→ WHAT TO PRODUCE
Reproduce the entries from the start through the line containing "point(255,75)", substituting "menu" for every "dropdown" and changing nothing else.

→ MATERIALS PROVIDED
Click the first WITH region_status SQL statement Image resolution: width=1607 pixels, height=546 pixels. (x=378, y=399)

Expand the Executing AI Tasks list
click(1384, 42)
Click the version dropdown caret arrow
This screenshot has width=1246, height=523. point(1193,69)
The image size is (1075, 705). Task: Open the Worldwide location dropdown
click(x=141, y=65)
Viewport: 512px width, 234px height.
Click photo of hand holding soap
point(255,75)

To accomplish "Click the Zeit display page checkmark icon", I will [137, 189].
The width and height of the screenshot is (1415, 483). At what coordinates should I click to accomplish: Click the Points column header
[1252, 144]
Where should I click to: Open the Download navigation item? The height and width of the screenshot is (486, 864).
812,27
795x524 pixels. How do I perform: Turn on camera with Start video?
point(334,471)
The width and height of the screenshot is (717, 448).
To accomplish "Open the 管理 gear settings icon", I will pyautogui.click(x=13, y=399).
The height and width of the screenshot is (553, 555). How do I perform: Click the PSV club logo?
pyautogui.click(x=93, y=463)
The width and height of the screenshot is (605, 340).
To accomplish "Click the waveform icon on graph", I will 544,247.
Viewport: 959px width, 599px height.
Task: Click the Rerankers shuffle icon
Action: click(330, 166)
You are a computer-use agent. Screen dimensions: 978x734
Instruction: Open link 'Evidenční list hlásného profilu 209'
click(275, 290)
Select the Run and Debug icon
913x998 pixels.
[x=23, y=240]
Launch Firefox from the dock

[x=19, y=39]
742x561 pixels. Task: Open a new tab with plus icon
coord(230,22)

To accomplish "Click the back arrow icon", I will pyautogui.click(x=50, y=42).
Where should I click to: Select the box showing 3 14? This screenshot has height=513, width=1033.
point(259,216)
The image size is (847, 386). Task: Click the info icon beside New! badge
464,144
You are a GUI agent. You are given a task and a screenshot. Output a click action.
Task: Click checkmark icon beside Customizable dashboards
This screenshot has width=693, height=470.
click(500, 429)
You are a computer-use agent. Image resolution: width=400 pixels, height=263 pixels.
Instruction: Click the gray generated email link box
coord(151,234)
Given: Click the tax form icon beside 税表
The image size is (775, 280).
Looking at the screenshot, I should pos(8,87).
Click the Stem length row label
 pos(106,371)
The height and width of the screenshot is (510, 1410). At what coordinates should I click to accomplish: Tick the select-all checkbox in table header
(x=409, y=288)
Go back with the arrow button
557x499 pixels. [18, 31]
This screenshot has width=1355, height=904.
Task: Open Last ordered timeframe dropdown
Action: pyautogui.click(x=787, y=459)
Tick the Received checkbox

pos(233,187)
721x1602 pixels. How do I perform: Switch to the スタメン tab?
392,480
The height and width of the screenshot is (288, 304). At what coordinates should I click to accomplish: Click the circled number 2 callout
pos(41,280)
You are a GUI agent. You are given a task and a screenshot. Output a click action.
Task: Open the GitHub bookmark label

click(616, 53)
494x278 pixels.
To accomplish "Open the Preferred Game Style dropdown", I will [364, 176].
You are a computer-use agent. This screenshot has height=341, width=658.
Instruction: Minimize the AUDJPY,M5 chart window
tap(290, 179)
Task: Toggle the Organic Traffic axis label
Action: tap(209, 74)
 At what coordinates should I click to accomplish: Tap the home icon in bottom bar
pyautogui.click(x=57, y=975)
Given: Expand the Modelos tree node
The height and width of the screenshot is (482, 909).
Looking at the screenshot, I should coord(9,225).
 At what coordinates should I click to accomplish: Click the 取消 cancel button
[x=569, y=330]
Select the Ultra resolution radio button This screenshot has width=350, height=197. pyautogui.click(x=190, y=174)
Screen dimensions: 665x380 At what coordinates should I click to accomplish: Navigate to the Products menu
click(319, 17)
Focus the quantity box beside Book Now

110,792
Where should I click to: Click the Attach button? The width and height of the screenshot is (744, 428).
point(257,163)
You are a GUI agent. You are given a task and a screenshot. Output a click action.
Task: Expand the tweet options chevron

→ FINAL ANSWER
Click the first WITH region_status SQL statement Image resolution: width=1607 pixels, height=546 pixels. (x=378, y=399)

Expand the Executing AI Tasks list
click(1384, 42)
Click the version menu caret arrow
This screenshot has width=1246, height=523. point(1193,69)
The image size is (1075, 705). Task: Open the Worldwide location menu
click(x=141, y=65)
Viewport: 512px width, 234px height.
Click photo of hand holding soap
point(255,75)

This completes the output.